» Records supplied
#####

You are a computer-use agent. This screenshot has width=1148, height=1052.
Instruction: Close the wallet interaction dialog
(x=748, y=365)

#####

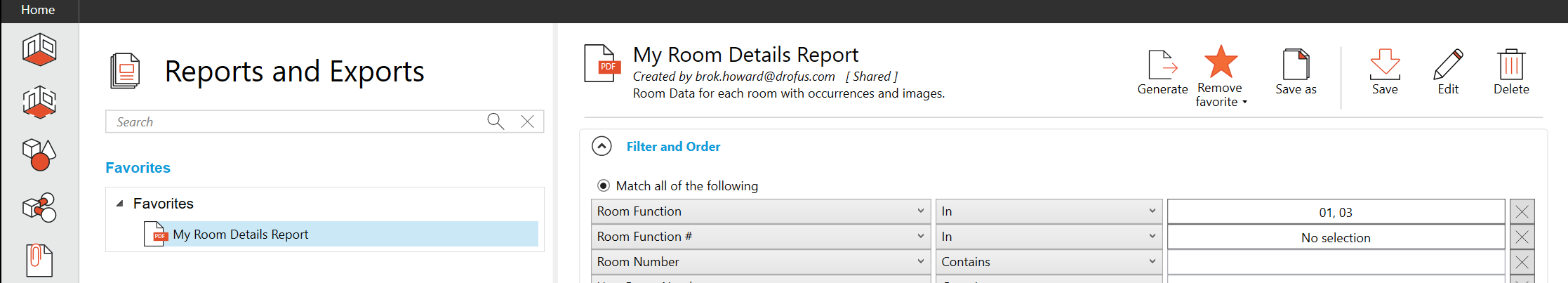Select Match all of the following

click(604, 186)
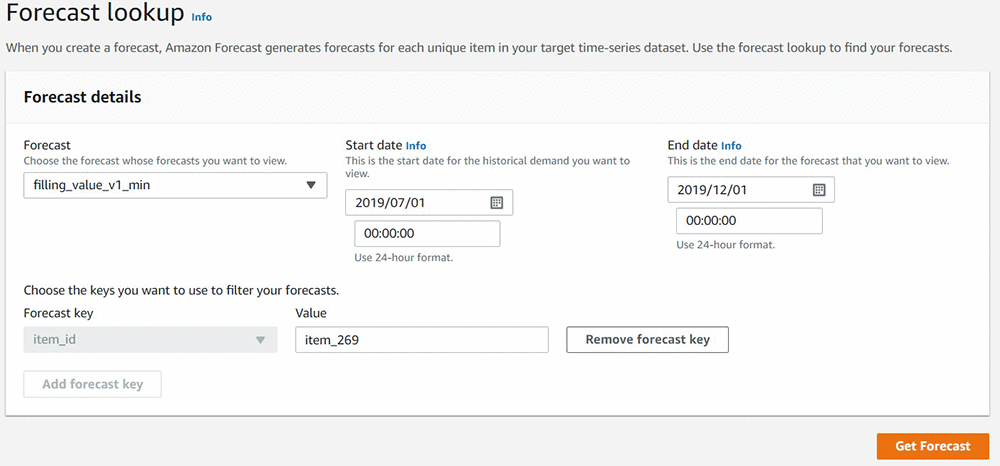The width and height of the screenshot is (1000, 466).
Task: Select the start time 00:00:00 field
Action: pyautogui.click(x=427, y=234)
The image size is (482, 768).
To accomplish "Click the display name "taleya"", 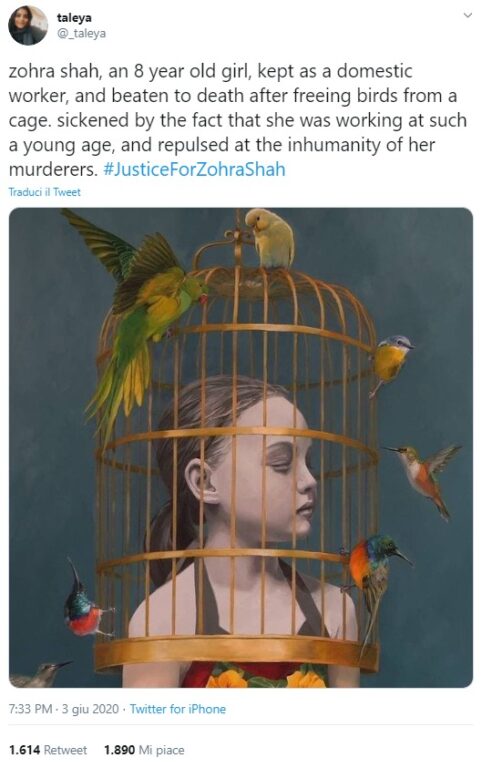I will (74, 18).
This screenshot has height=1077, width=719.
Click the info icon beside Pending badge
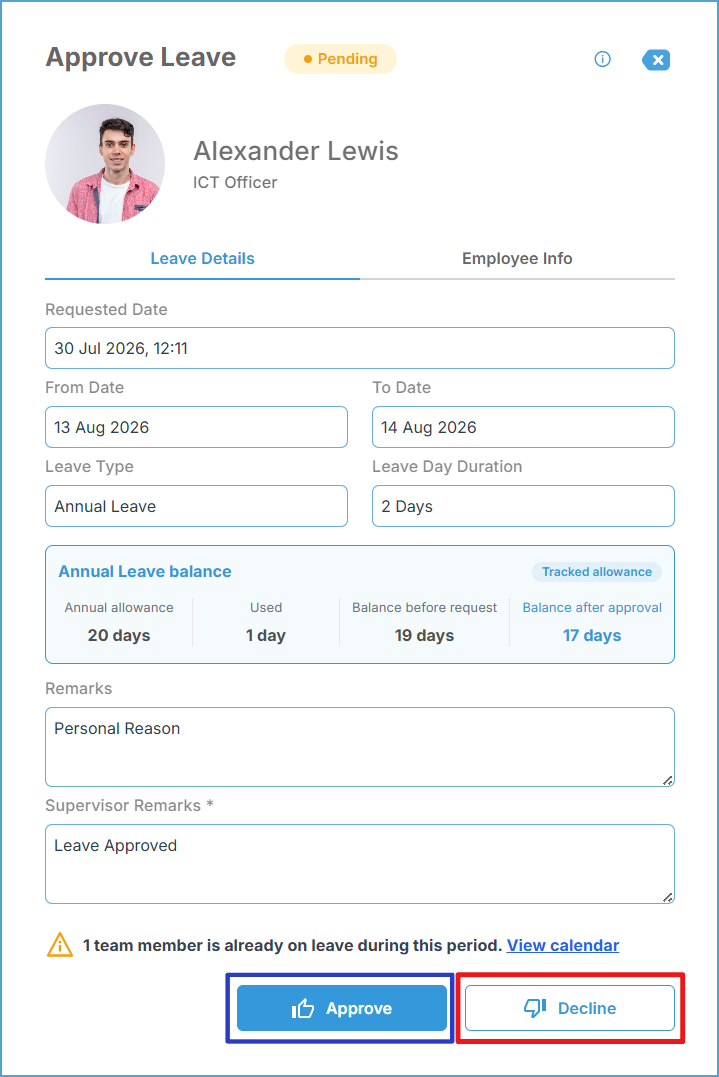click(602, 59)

#####

» Try it
Whenever the word "This" turns up in a line of the listing above, copy the line.

» Your solution
You are a computer-use agent. This screenshot has width=1148, height=1052.
This screenshot has height=1077, width=719.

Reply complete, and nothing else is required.